Good argument...” he whispered, before opening his eyes. “Oh hi, Gilda. What brings you around these parts?”

“Saving your life,” Gilda said in a conversational tone. “You know, I think you’re the only sane person I’ve met since I left the fores—no, wait, none of the people in there were sane, either.” She huffed. The position she was holding Nate in might look great on the cover of a romance novel, but it was murder on one’s back, regardless of species. “You know, since Dissy is about to meet his end and all, I’m gonna need your help dealing with the vegetable in my head.”

I AM NOT A VEGETABLE!

“Shut up, Cale. The adults are talking.”

Nate moaned, putting a hand to his head. “I am going crazy, aren’t I? I’m not supposed to be able to hear him.”

Gilda paused mid-thought, her train of thought visibly derailing. “...Eh?”

“Never mind,” Nate said as he finally regained his own balance. “We need to get out of here before the water rises much further.”

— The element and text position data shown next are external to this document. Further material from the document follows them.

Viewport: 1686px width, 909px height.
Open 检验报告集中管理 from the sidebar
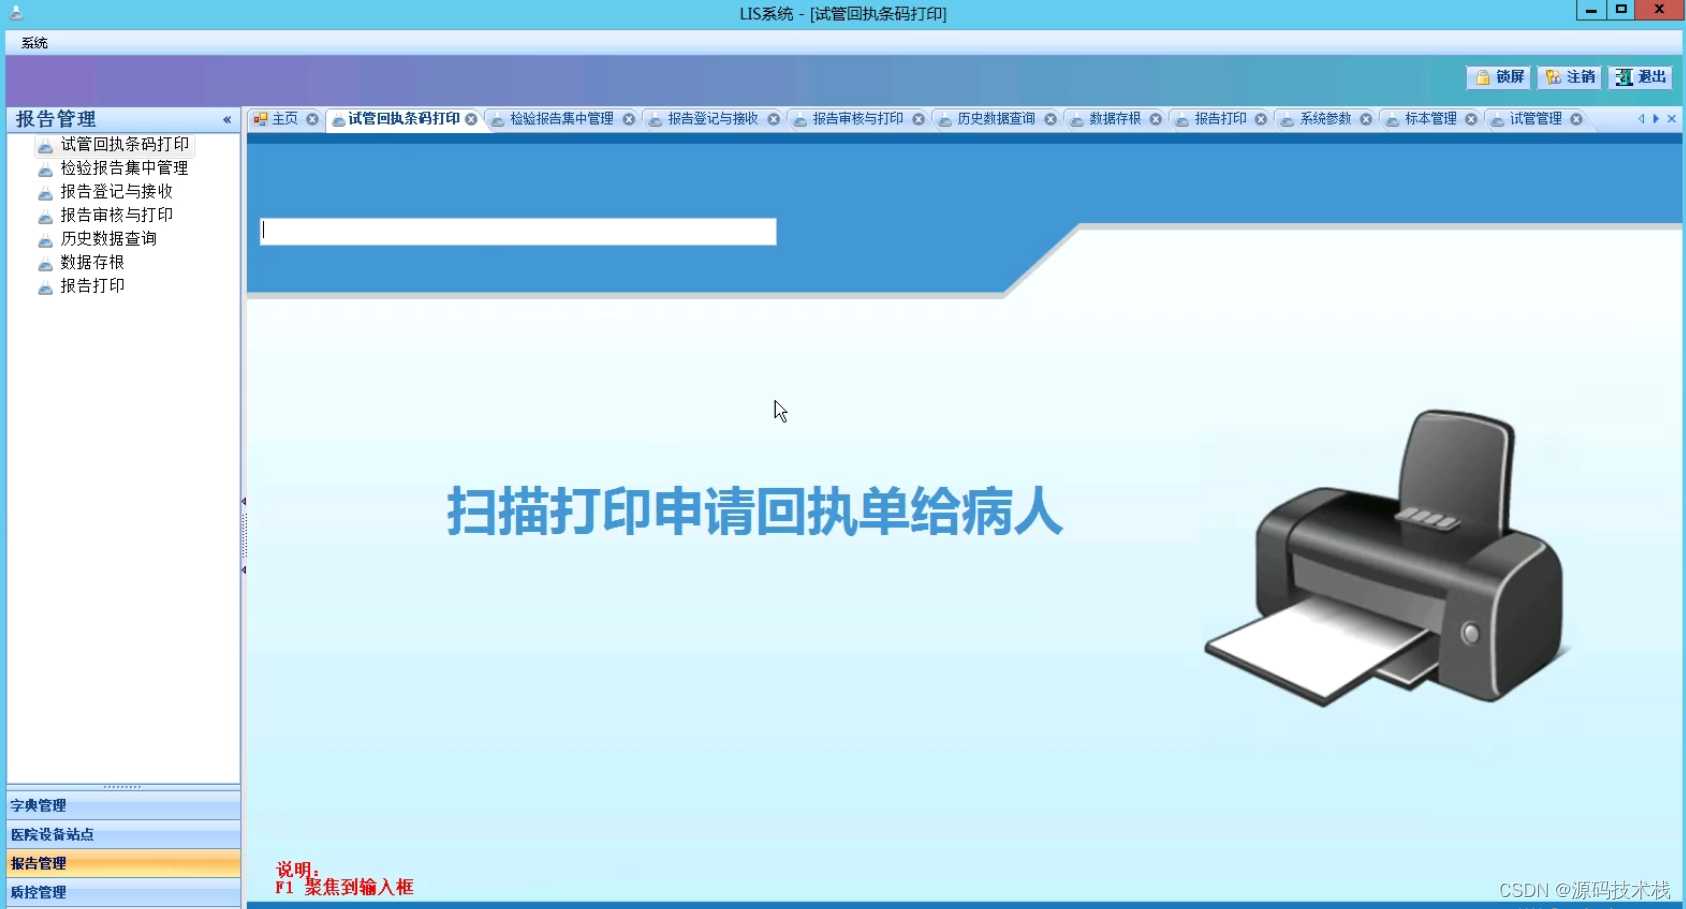pyautogui.click(x=123, y=168)
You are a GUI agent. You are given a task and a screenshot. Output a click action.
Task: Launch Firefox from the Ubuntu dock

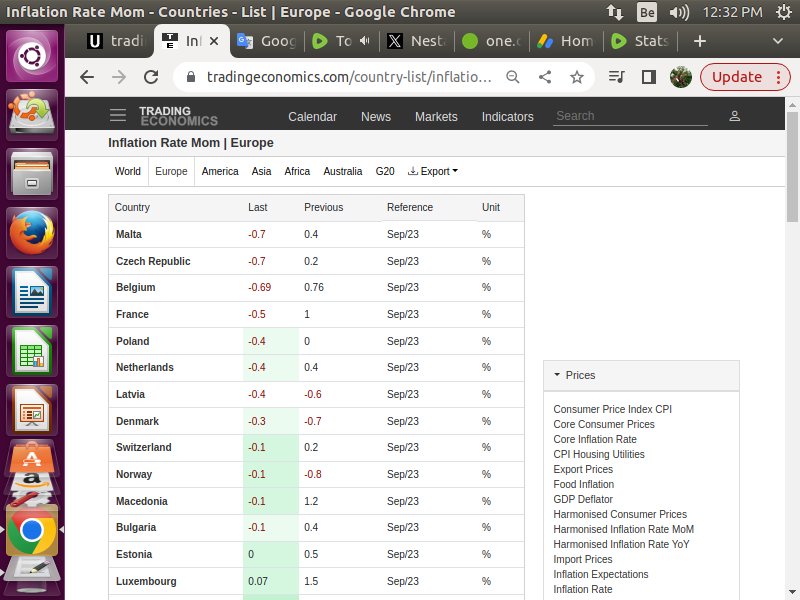point(33,234)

The only griffon on earth gave out a bit of a sigh. “Yeah...about that...” She flicked her wings. “These things don’t work well when wet.” The rain kept pouring down, making any attempt to dry them useless.

Nate looked up at the storm clouds above them. “There’s no way out!” he exclaimed. “You’re going to be stuck here until we both drown. Or until Pinkie Pie shows up out of nowhere and—”

“For the love of all that’s holy, don’t say her name like that!” Gilda snarled, reminding the human that she could kill him long before the water did. She looked around her furtively, as if scared that the pink menace could materialize at any moment.

You know, the wall’s only six feet up. You could probably let him climb on you to safety.

Nate nodded to himself. “Yeah, that could probably work, Cale.”

Gilda grabbed the doctor by the waist. “Heads up!” she cried, as she tossed him out of the hole.

You know, that was not what I had in mind AT ALL.

A bedraggled Nate peeked over the edge of the pit. “Okay, you two stay tight, and I’ll find some rope.” He stood up and looked around him. “Somewhere...”

You know, I think we were supposed to go through some character development from that.

“Yeah, like we were supposed to stay down here and learn something,” Gilda muttered.

“Character development is for heroes,” Nate replied, sitting down on the edge of the pit. “We go around looting corpses. Speaking of which, did you happen to pass the corpse of some legendary Equestrian hero on the way here, complete with a shit-ton of rope? A pony Indiana Jones, a dragon Alan Quartermain?”

Hasbro should seriously hire this guy. He could practically write Season Whatever-They’re-Up-To all by himself!

Naw, they went to fight the raid boss, replied Cale.

“...What the hell is wrong with your two?” asked Gilda. “Your car was metaphorically eaten by a tree. How about trying there.”

“I drove here?” Nate asked, getting back up. “I thought I just spirit-walked a couple hundred miles. Huh. Well in that case, I think I had a survival kit in the trunk. Where did you see it?”

“Walk to the...” she began, before second-guessing herself. “Shit. You can’t see the sun in this mess.”

You know where the water is pouring into the hole? Go away from that until you see the road.

“I knew there was a reason why I kept you around!” proclaimed the griffon.

“OK,” the receding voice of the human called out.

“Did you find it?” Gilda called out after a few moments.

“I’m not going to get my deposit back on the rental car, am I?”

“No...you think?”

How did we get here, anyway?

“Shut up, Cale. I don’t quite remember, either.”


And that’s when I took Nate’s dream powers away, when he was distracted lowering a rope to Gilda (and Cale). Because humans are happier without powers, and because he apparently used them to drive himself crazy. Because humans are messed up like that.

Oh look, that diatribe from earlier actually wound up mattering anyway! I guess when I told you different, I was lying. Just shows that you can’t trust a villain.